DATASET ENTRIES: Begin

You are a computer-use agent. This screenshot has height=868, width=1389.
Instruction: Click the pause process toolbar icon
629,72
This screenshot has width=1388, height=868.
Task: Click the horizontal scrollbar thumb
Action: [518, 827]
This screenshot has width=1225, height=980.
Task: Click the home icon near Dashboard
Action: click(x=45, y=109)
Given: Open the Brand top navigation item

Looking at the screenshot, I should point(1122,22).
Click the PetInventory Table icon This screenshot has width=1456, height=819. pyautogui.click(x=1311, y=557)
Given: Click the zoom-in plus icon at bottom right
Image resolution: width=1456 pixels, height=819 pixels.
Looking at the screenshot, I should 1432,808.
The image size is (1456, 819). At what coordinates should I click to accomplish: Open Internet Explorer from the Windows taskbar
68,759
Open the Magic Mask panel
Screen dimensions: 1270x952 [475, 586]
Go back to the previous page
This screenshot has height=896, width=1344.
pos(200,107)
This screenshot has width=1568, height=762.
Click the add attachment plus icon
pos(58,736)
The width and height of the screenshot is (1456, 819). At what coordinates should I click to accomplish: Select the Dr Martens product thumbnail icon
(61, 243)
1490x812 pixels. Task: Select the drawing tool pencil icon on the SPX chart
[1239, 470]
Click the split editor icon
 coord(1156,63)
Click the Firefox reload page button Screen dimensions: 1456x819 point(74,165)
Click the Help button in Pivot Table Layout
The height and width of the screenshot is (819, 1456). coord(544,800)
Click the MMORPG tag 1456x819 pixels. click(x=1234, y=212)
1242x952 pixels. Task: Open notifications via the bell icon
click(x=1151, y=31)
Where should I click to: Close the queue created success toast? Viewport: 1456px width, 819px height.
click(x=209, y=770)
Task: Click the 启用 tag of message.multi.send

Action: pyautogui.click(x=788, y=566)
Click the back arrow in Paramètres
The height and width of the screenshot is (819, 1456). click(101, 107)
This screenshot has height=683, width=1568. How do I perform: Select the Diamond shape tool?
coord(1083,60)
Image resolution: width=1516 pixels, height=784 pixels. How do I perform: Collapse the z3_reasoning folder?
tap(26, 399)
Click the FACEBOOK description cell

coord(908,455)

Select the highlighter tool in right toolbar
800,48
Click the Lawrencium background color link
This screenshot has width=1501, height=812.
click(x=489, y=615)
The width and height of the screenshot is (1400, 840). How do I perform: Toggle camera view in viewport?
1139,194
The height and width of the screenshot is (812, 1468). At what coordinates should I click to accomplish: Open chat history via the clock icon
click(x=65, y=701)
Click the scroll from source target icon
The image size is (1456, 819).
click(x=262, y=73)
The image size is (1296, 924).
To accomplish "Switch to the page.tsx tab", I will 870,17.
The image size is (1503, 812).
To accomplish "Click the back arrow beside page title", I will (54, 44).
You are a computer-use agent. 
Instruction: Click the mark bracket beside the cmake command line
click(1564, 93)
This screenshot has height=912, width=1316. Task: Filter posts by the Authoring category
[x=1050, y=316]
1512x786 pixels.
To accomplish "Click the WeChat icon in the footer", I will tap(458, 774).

DATASET ENTRIES: End

*WHAT TO DO*. All lines from the beginning of the entries through the line marked "Given: Click the" are to be output exactly; nothing else belongs in the answer.

*OUTPUT FOR THIS EXERCISE*.
You are a computer-use agent. This screenshot has height=868, width=1389.
Instruction: Click the pause process toolbar icon
629,72
This screenshot has width=1388, height=868.
Task: Click the horizontal scrollbar thumb
Action: [518, 827]
This screenshot has width=1225, height=980.
Task: Click the home icon near Dashboard
Action: click(x=45, y=109)
Given: Open the Brand top navigation item

Looking at the screenshot, I should point(1122,22).
Click the PetInventory Table icon This screenshot has width=1456, height=819. pyautogui.click(x=1311, y=557)
Given: Click the zoom-in plus icon at bottom right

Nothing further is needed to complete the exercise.